Two films have been screened in a sort of psuedo-festival way, so I decided to put them in a separate post from the festival ones. Both have Oscar recognized directors, big names in the cast, and are both getting good reviews from critics. Now the response has been a bit muted compared to Gravity and 12 Years a Slave, both of which are definitely critical favorites. That being said, there is definitely enough critical support to launch a full-on Oscar campaign for both, which will most likely ride on their thrilling premises to box office success.
Captain Phillips has already been declared a full-on Oscar contender by several A-rated Oscar pundits, including Actor for Hanks, Director for Greengrass, the techincals for sure, and finally, surprise supporting performance by Barkhad Abdi. It is also described as thrilling, and well-made, and it looks like it could be a big box office success as well.
Todd McCarthy from The Hollywood Reporter writes:
"From Gravity to All Is Lost and 12 Years a Slave, 'tis the season for survival stories, and another good one joins this classy club with Captain Phillips, a pulsating account of the kidnapping of the captain of an American cargo ship by Somali pirates. Something of a companion piece for director Paul Greengrass to his superb United 93, which was based on the real-life takeover of one of the 9/11 aircraft, this immaculately made reconstruction of a chaotic incident will have a much better time of it commercially than the earlier film due to the presence of star Tom Hanks and because it has a happy ending.

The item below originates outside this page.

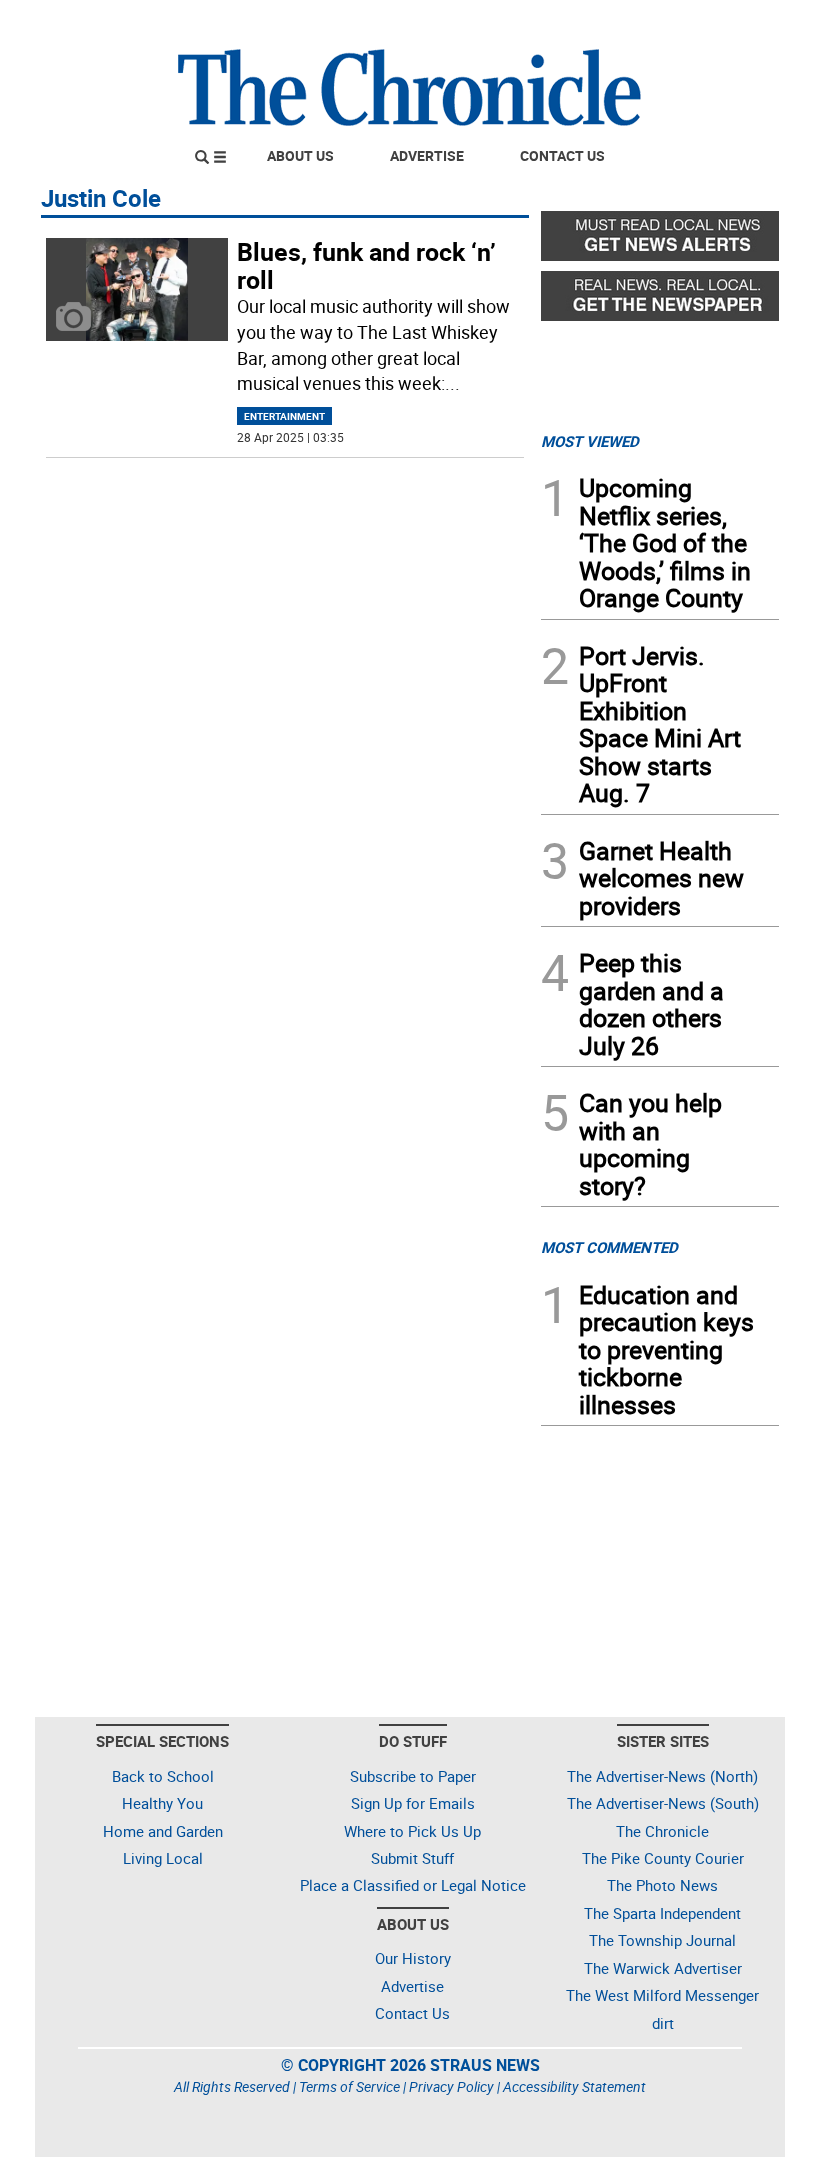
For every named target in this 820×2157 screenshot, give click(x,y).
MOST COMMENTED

Set to world premiere as the opening-night attraction of the New York Film Festival on Sept. 27, the Sony release will go out commercially Oct. 11."
Rush is one that I am still a bit hesitant about, simply due to the racing storyline, something that has not historically done well. But apparently the film is extremely well made by Oscar winner Ron Howard, and its thrilling and entertaining. The cast is also apparently on top of its game particually Daniel Bruhl, who may have found his breakthrough role. I will still hold back on the Oscar enthusiasm until we get a more rounded set of reviews and maybe even some box-office numbers, but watch out, this one could be a dark horse contender this year.
Peter Debruge at Variety raves:
"Mozart vs. Salieri. Kennedy vs. Khrushchev. Gates vs. Jobs. Add to that list of epic clashes Formula One adversaries James Hunt and Niki Lauda, whose larger-than-life bout for the 1976 world championship title fuels Ron Howard’s exhilarating “Rush” — not just one of the great racing movies of all time, but a virtuoso feat of filmmaking in its own right, elevated by two of the year’s most compelling performances. It’s high-octane entertainment that demands to be seen on the bigscreen, assembled for grown-ups and executed in such a way as to enthrall even those who’ve never watched a race in their life."